[What you have to do] Lines with the word "screenshot" in them must be copied from the records below.

START Supplied entries

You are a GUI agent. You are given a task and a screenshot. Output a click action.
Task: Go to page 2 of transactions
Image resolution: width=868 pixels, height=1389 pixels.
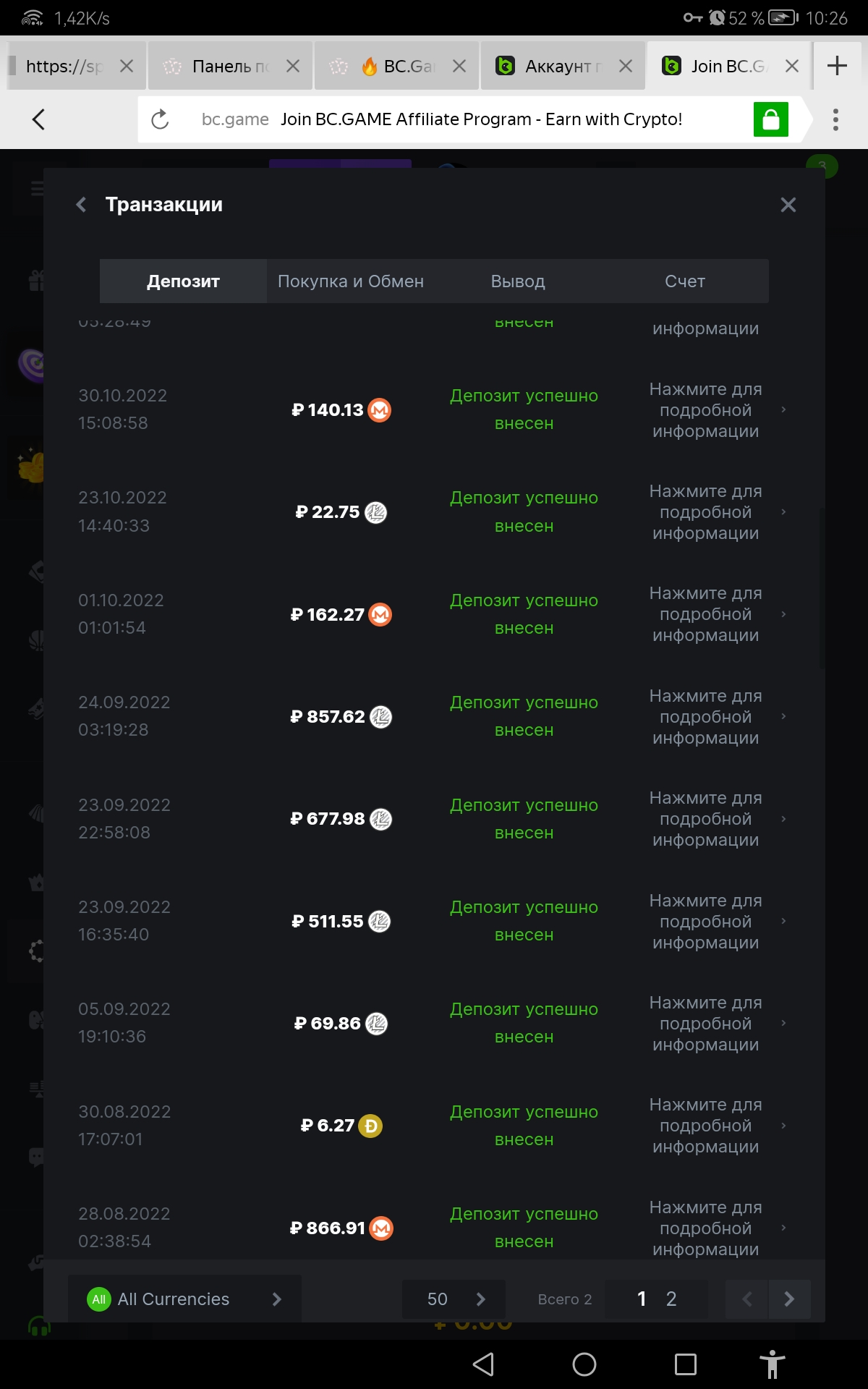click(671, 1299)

END Supplied entries
START Supplied entries

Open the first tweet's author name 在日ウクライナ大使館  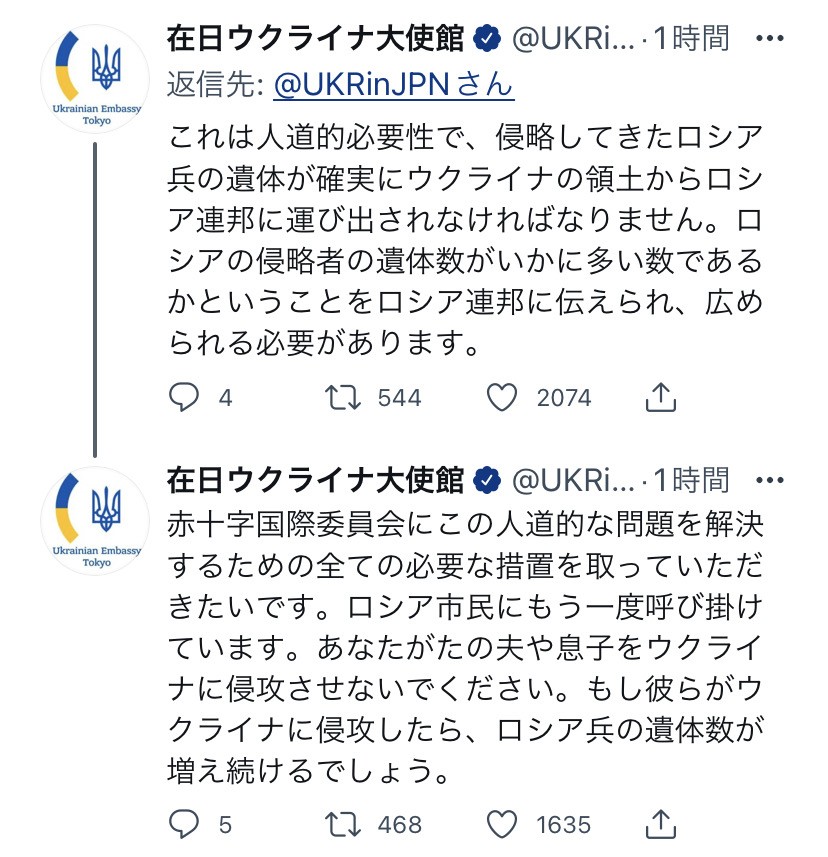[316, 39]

END Supplied entries
START Supplied entries

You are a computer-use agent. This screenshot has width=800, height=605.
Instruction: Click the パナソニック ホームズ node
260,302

END Supplied entries

[Written reply]
You are a GUI agent. You are given a task and a screenshot. Output a click action.
You are a computer-use agent. This screenshot has width=800, height=605.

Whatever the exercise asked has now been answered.